From the line that contains "Screen dimensions: 1098x1080" through the closing line of the entries, write out each line exactly; pictures stay out.

BEGIN Task material

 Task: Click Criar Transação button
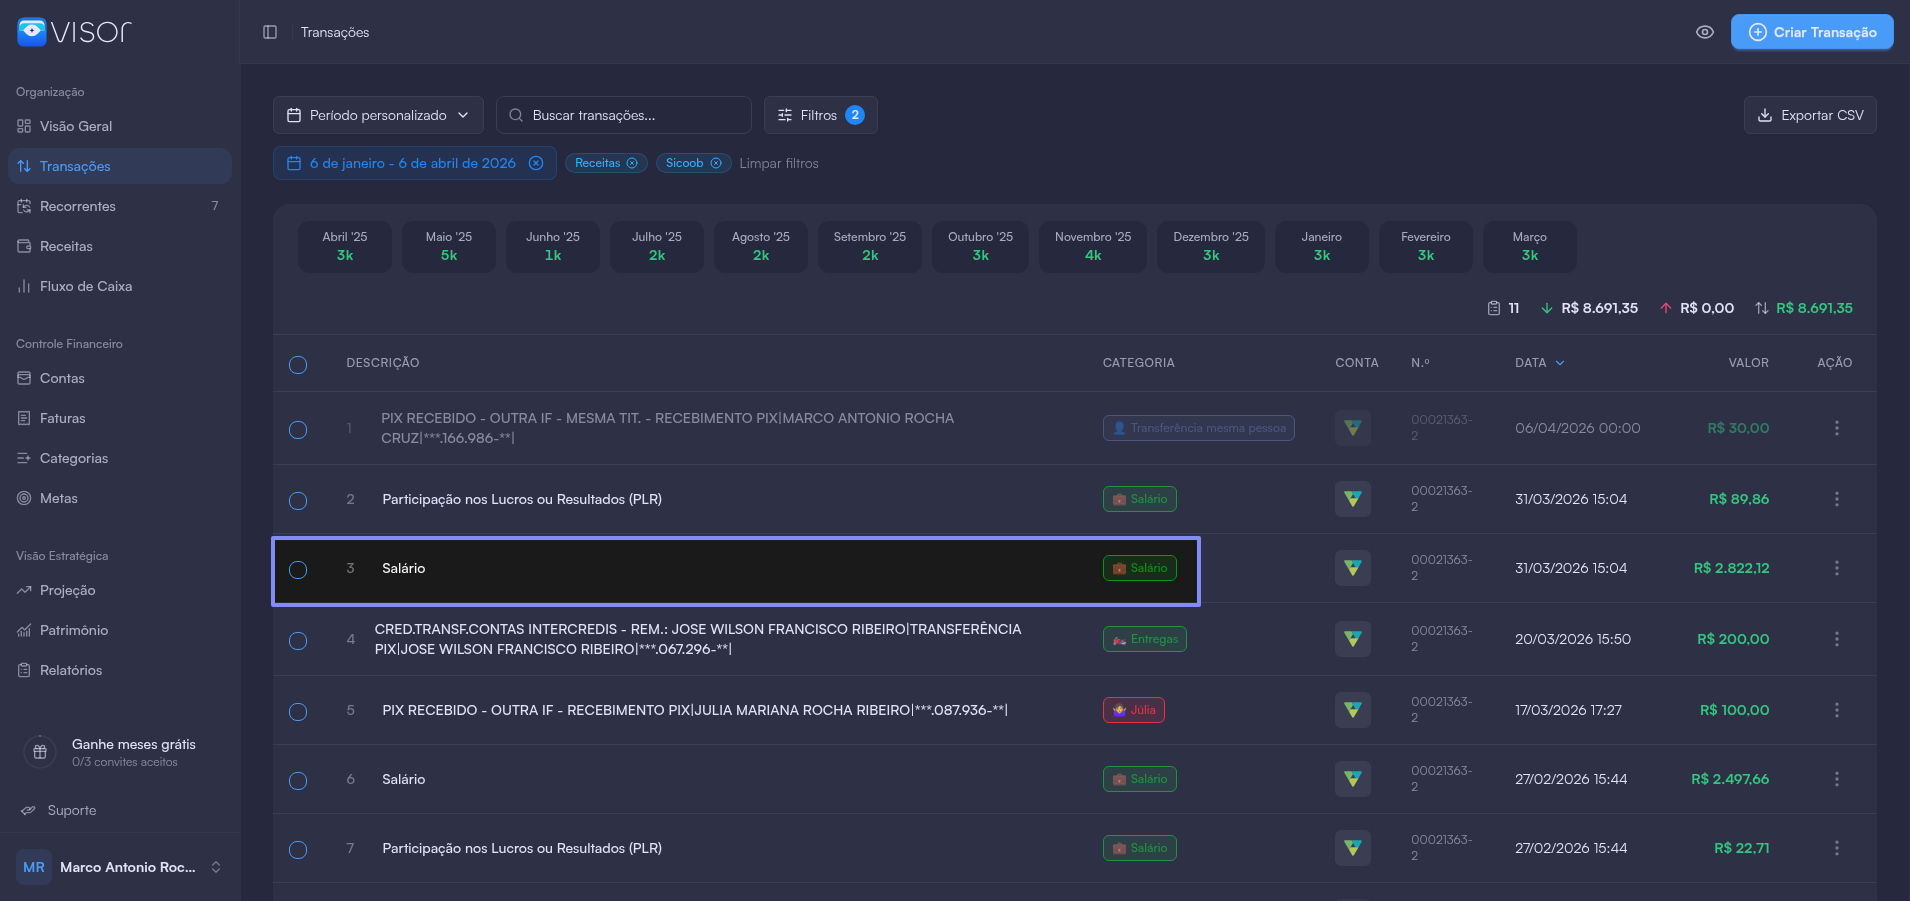point(1812,32)
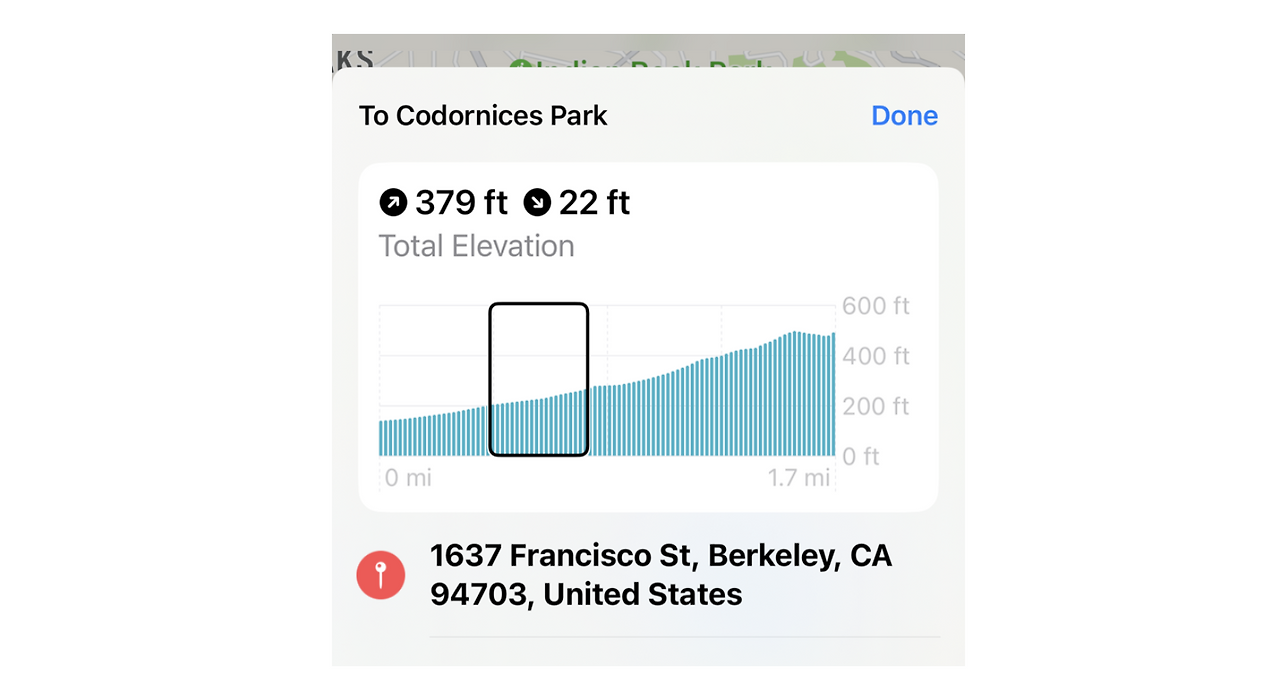
Task: Click the 1.7 mi distance label
Action: point(799,478)
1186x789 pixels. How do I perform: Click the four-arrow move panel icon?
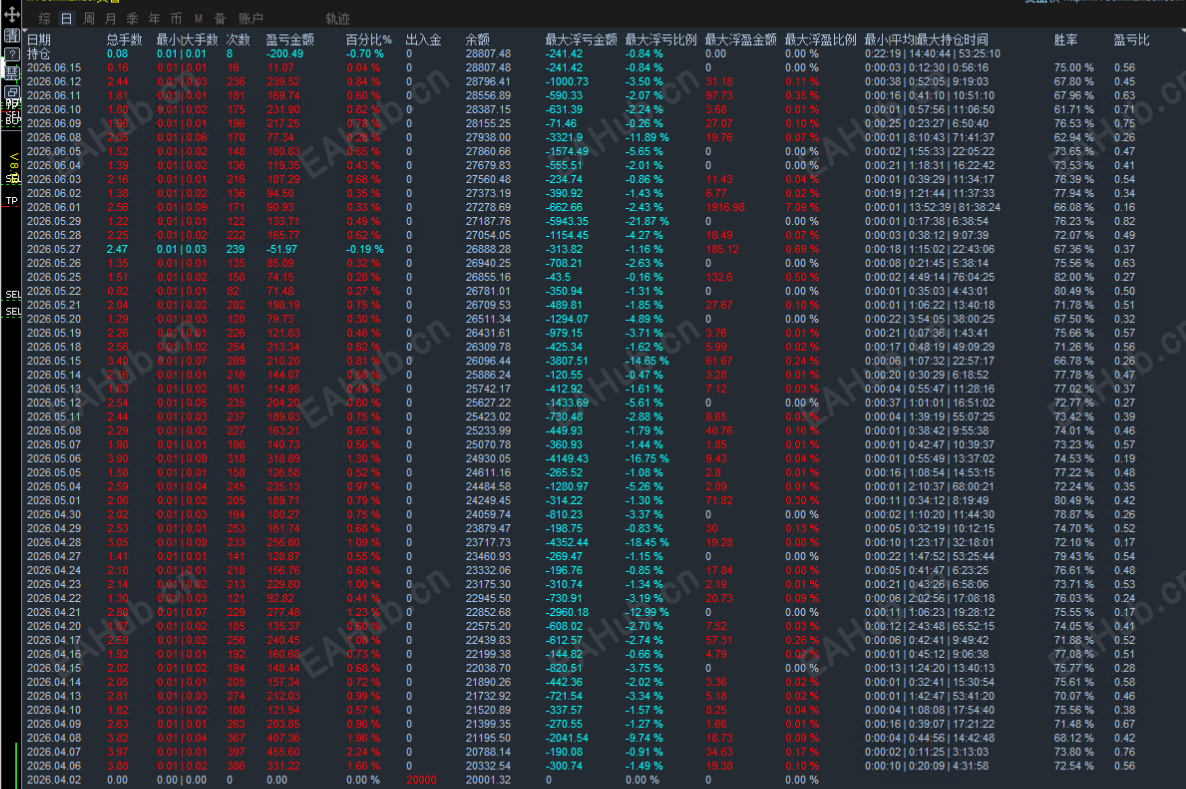pyautogui.click(x=12, y=14)
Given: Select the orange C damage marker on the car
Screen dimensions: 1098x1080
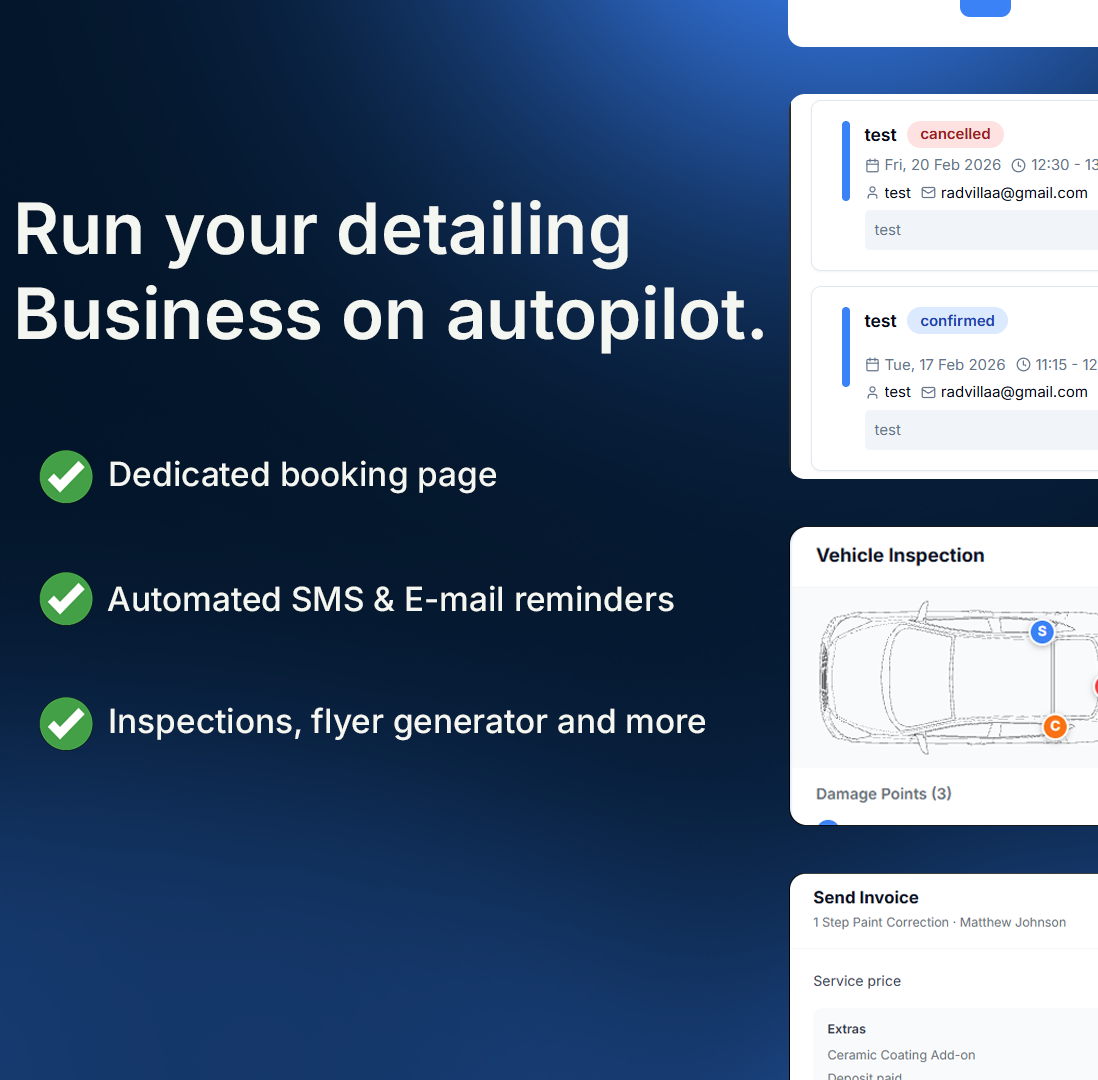Looking at the screenshot, I should point(1055,727).
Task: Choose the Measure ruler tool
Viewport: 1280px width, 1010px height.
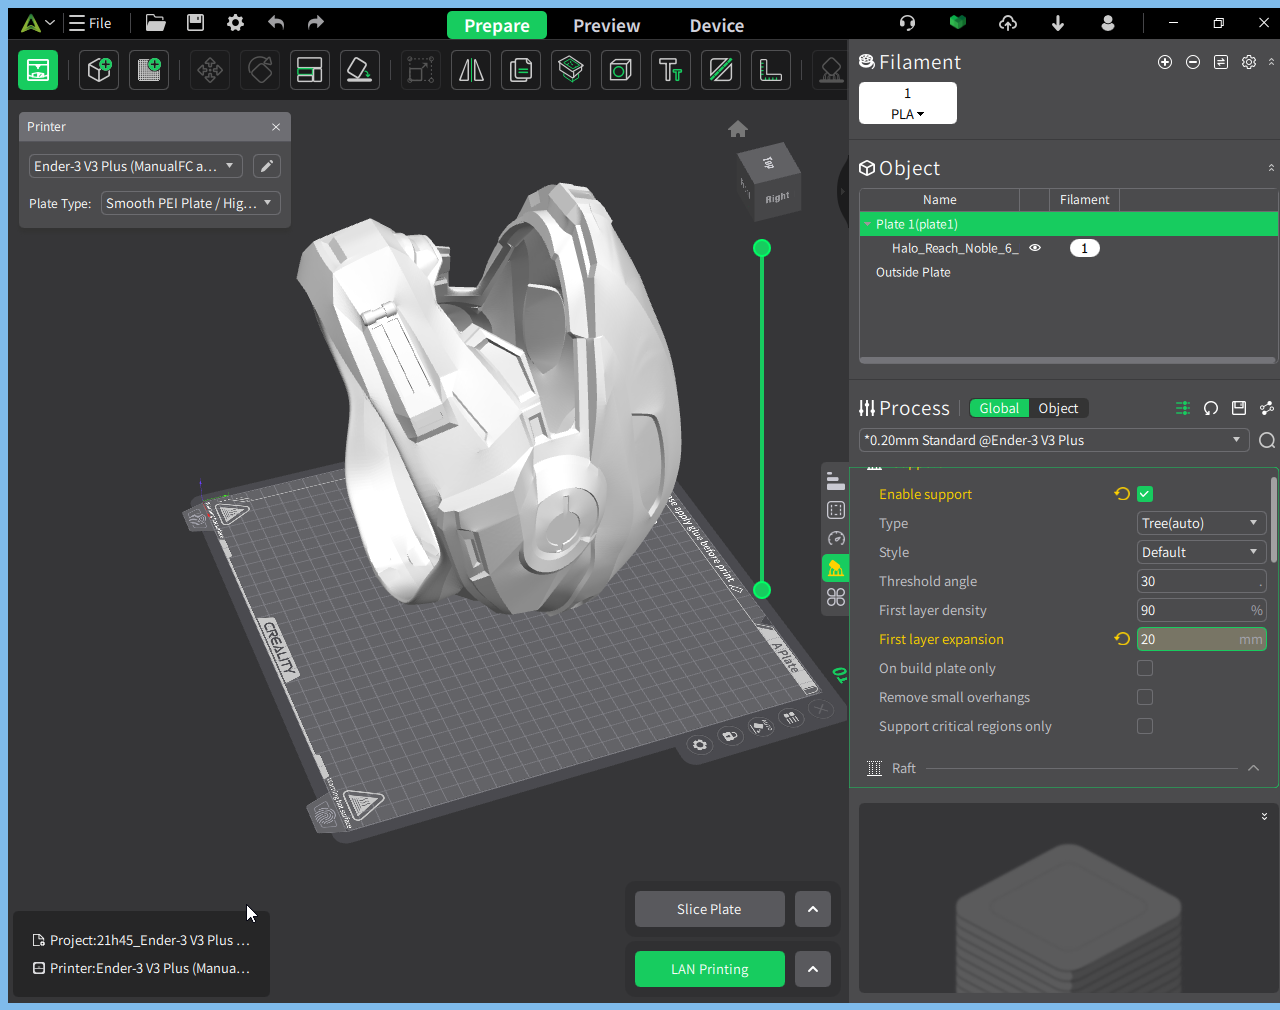Action: [770, 70]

END Task material

- _Result_
Screen dimensions: 1098x1080
Looking at the screenshot, I should point(1055,727).
Task: Choose the Measure ruler tool
Viewport: 1280px width, 1010px height.
Action: [770, 70]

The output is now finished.